→ **JOB**
Copy out everything from the line that contains "Image resolution: width=661" down to the line that contains "What do you", both of those lines included, and leave the pictures out of your copy.

→ **AVAILABLE DATA**
+ + + + +
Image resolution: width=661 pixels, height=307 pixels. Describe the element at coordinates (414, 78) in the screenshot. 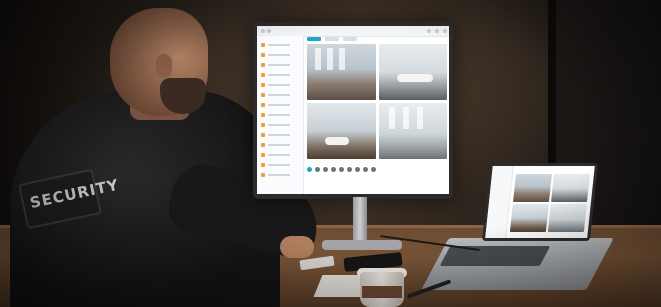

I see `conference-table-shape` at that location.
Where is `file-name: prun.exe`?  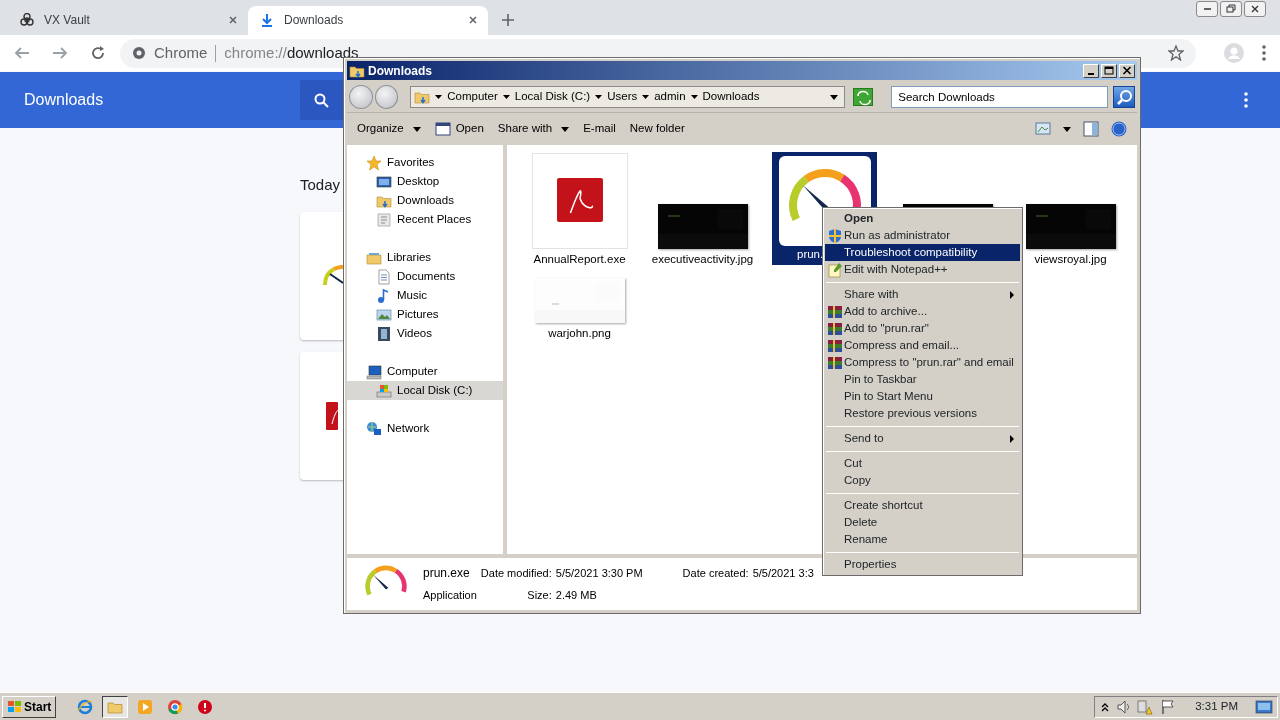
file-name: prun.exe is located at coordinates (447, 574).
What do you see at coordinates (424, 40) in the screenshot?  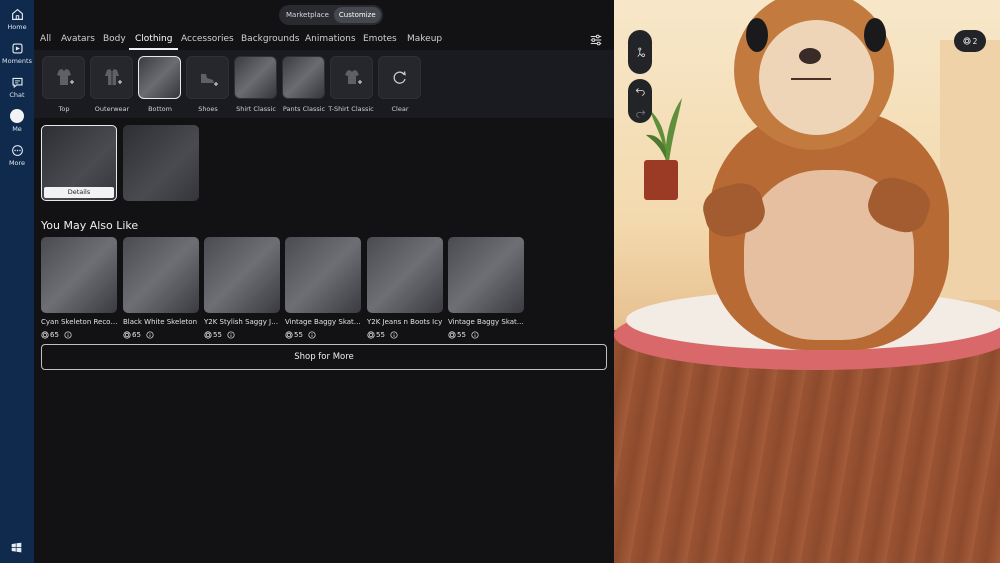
+ + + + +
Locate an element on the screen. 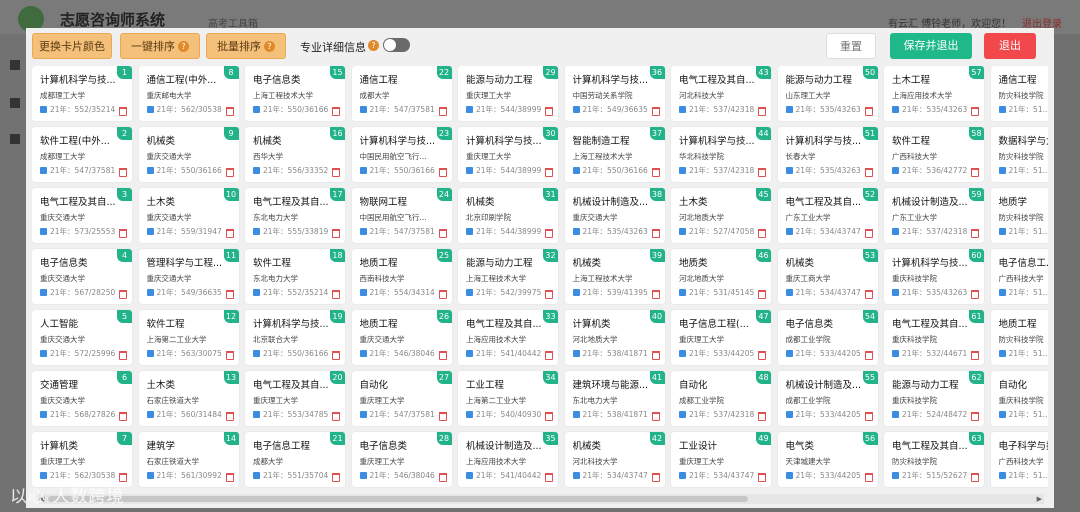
+ + + + +
→ **OUTPUT OF THE EXERCISE**
Image resolution: width=661 pixels, height=307 pixels. Describe the element at coordinates (414, 78) in the screenshot. 

I see `conference-table-shape` at that location.
Where is `file-name: prun.exe`?  
file-name: prun.exe is located at coordinates (447, 574).
What do you see at coordinates (424, 40) in the screenshot?  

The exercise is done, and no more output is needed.